Moving to all solid state at work was relatively straightforward because all of my old storage on my work machine was relatively small; I had a mirrored pair of 250 GB SSDs, a mirrored pair of 1 TB HDs, and a third 500 GB HD for less important things, and none of them were all too full. This was easily all replaced with a pair of reasonable sized NVMe drives and a pair of 2 TB SSDs, which weren't that expensive even in late 2019. Unfortunately my home machine is better configured; I currently have a mirrored pair of 750 GB SSDs and a mirrored pair of '3 TB' HDs (one of them is a 4 TB HD, but since it's mirrored the extra TB is wasted). The HDs are used for a LVM volume that has only about 1.4 TiB allocated, so in theory I could get away with a pair of 2 TB SSDs as the replacement for these HDs. However, that would leave me relatively short of extra space for things like digital photography (those RAW files add up fast).

The obvious replacement and supplement for my current 750 GB SSDs is a pair of decent 1 TB NVMe drives, which seem to be not too expensive these days. Unfortunately there is not as good a replacement for my pair of 3 TB HDs.
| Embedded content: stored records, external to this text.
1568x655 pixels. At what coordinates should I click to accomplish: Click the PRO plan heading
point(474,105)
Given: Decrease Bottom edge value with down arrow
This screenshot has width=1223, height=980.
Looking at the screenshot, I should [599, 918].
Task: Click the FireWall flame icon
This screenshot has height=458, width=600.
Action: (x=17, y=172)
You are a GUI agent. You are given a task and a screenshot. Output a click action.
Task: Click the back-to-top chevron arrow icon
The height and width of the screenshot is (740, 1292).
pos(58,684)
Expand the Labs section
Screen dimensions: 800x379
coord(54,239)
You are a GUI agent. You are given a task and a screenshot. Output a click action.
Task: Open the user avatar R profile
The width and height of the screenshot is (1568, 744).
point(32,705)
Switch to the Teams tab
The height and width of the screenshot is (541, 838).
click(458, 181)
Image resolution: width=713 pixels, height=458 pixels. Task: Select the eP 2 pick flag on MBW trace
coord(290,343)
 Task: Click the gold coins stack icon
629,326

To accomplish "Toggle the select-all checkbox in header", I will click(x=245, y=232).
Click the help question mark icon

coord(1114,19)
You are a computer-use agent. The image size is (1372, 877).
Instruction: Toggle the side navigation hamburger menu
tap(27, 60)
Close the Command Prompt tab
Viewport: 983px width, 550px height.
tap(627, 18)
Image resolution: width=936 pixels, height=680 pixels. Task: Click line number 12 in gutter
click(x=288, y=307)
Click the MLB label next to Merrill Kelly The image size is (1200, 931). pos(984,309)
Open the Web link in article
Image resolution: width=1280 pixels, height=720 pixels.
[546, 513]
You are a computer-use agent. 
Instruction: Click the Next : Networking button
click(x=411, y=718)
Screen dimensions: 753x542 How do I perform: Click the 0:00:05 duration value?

While 4 TB SSDs are available, they cost noticeably more per GB than 2 TB SSDs do (as I write this, one large Canadian online retailer lists WD Blue 2 TB SSDs for $304 and the 4 TB version for $709). One option would be to shrug and pay the premium for future proofing things; another would be to buy a pair of 2 TB SSDs and rely on a combination of the extra space on the NVMe drives, reusing my current 750 GB SSDs, and rationalizing space usage when I migrate from my old LVM setup to ZFS on the new SSDs.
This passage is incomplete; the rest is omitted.